A West Africa Ports Environmental Managers Workshop to fashion out ways of generating co-ordination in the sub-region in the area of proper port environmental management has opened in Tema.
The workshop, which brought together industry players in the sub-region, seeks to facilitate a dialogue among managers of port environment on the implications of poor management of ports on the economies of the respective countries.
Speaking at the opening ceremony of the workshop, the Executive Co-ordinator of Ports Environment Network Africa (PENAf), Mr Harry Barnes-Dabban, under whose aegis the workshop was organized, said the overall objective of the workshop was to “initiate the rallying of our ports in particular and associated maritime sector operators to take responsibility and appropriate authority for environmental management and protection of our ports and port areas, and hinterland logistics under a common and harmonious framework through a cooperative and collaborative approach, which is believed will bring about both direct and indirect socio-economic and ecological benefits.”
He said while Ghana’s ports were operating according to international standards of environmental management, the same could not be said about other ports that are linked to Ghana’s.
This linkage, according to him, made it imperative for the country to ensure that measures were put in place by its neighbours to improve on the environmental performance at their ports.
Mr Barnes-Dabban said issues relating to environmental safety and security were complex and “traverse through all forms of pollution ranging from water, land and air to cover issues of biodiversity, climate change mitigation and adaptation, energy and water use, noise, odour nuisance, waste management, sustainable land use among others and requiring a commitment to corporate social responsibility. For most of our ports, one sees the management of environmental issues fragmented among various departments; harbor master, administration, technical, engineering etc without any coordinating responsibility. The best for some is an environment committee as though it is an ad-hoc subject.”
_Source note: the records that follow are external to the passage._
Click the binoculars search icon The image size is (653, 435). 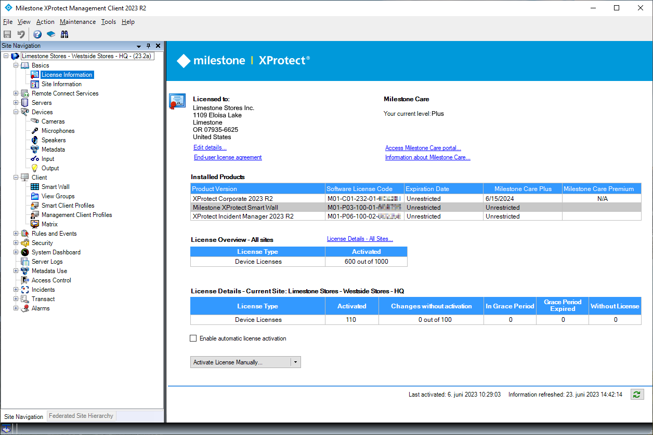tap(64, 34)
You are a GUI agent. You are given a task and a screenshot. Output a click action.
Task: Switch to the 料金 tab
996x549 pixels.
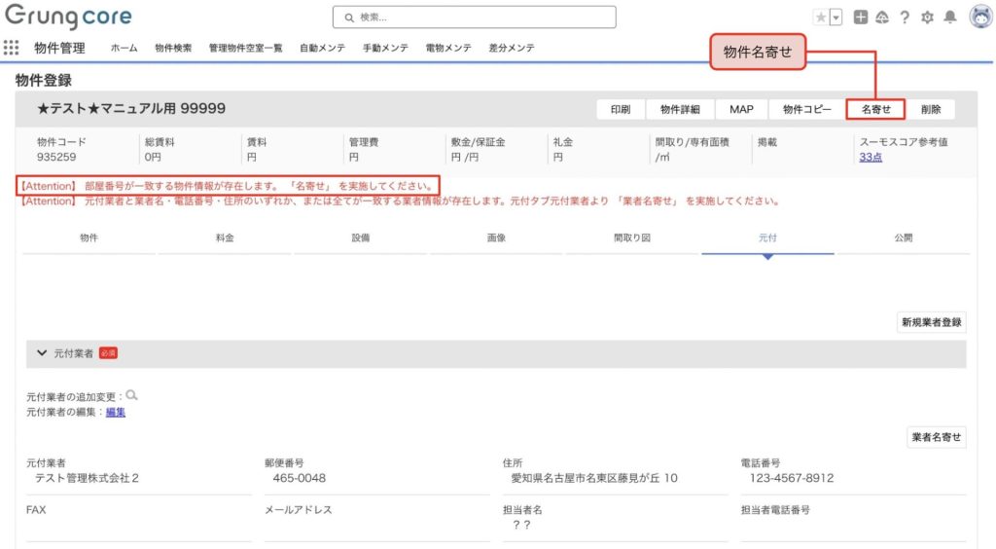coord(225,238)
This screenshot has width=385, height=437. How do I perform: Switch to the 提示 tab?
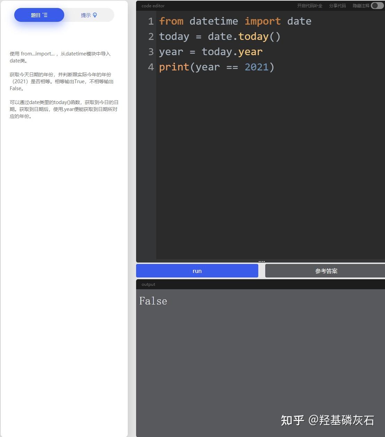pos(89,15)
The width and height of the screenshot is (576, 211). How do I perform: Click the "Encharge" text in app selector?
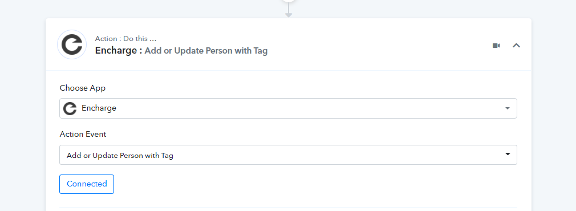(x=99, y=108)
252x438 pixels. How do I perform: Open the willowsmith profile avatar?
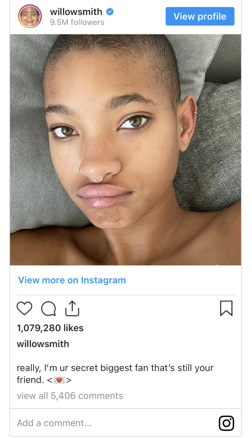(x=30, y=16)
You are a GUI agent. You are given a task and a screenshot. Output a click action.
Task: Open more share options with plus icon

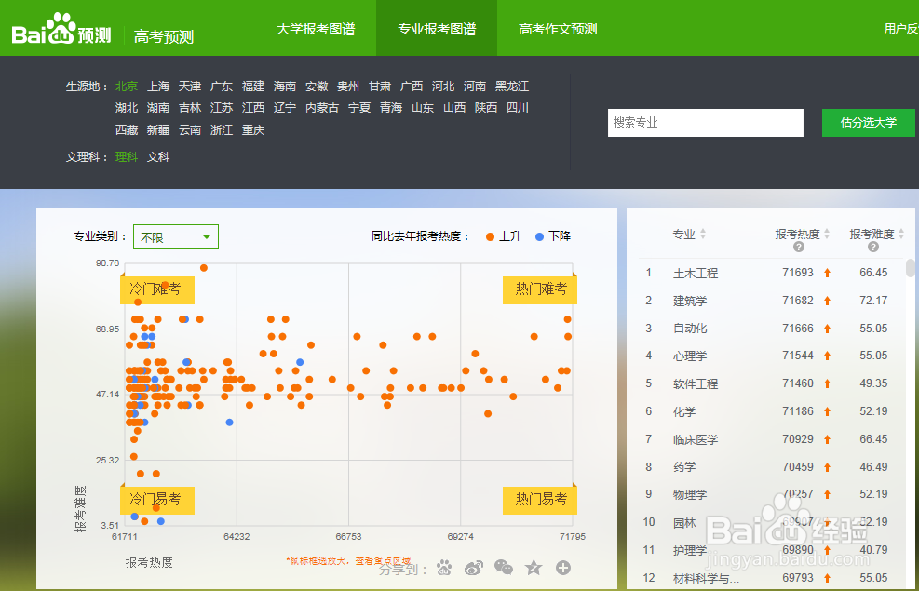[565, 567]

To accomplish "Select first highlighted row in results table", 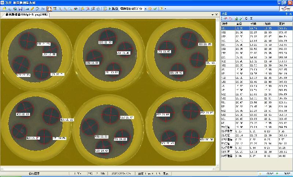I will pos(256,28).
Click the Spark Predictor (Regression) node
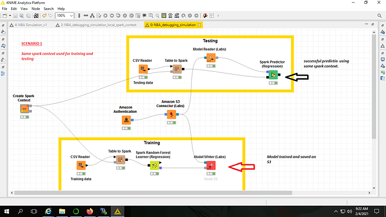This screenshot has height=217, width=386. pos(273,75)
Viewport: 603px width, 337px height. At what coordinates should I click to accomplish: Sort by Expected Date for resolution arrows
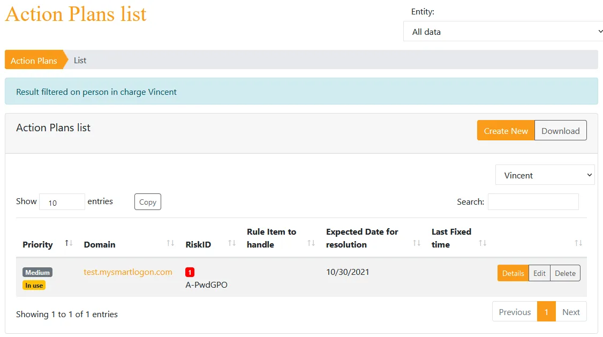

He said his resolve, through PENAf, to create the platform to put the issue of port environmental management on the front burner for discussion, was because while conducting research on the topic: Implications of Seaport Activities on the Urban Environment - The case for Port of Tema, sometime ago, “I realized how the issue of environment though relatively a new subject then across the globe, had not started receiving the needed attention in our part of the world.”